Gedurende acht jaar – voor, tijdens en na de bouw van het zonnepark – werd dit onderzoek herhaald en men ontdekte dat het aantal kitvossen geleidelijk aan toenam. Wat bleek was dat de panelen, die hoog van de grond stonden, de vossen nog genoeg ruimte boden om in vrijheid te bewegen, te jagen en holen te graven, en dat de schaduw van de zonnepanelen zelfs kansen bood aan de vegetatie om te groeien. Een ontwikkeling die op haar beurt meer prooidieren voor de kitvos betekende.

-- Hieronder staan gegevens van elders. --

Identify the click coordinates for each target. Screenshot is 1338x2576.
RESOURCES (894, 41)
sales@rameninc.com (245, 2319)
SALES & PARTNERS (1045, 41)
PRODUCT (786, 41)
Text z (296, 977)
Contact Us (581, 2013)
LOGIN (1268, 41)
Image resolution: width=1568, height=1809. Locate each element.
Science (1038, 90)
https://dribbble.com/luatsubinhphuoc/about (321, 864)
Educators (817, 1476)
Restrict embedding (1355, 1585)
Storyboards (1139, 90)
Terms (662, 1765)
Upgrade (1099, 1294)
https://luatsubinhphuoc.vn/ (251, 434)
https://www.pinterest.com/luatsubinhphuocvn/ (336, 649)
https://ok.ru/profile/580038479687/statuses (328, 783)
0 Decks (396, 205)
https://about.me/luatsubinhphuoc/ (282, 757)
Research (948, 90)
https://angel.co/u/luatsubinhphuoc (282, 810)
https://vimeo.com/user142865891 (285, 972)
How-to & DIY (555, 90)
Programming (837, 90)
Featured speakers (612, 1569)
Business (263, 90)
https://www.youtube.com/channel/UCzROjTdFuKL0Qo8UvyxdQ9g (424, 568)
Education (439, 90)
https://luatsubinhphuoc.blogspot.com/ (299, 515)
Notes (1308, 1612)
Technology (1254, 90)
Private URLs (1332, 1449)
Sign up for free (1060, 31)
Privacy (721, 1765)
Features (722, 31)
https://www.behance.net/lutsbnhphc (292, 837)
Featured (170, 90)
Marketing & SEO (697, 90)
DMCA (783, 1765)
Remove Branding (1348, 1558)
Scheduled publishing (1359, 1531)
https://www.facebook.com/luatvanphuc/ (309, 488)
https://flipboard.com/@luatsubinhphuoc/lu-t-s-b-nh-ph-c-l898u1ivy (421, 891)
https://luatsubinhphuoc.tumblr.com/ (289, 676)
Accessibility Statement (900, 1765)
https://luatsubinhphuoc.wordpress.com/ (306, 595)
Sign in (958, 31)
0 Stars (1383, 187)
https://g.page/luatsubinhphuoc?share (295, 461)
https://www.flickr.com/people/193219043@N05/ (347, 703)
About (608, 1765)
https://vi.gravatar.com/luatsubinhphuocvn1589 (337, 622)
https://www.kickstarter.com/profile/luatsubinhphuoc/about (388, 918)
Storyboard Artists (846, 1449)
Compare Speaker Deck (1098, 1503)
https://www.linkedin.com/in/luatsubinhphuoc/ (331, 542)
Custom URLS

Het is slechts een van de vele voorbeelden van ecologisch onderzoek waarbij detectiehonden een doorslaggevende rol hebben gespeeld in het verzamelen van informatie. Onze huisvriend blijkt zo ook de beste vriend van heel veel wilde dieren. En wie weet kunnen honden nog wel meer betekenen voor de bescherming van onze natuur, want de grenzen van hun kunnen zijn nog niet bereikt. De ooit in het asiel als gezinshond afgeschreven dieren werken nu met veel plezier om wilde dieren een toekomst te bieden. Voor hen is elke werkdag een uitdaging, met aan het eind van de dag een veilige warme mand als beloning.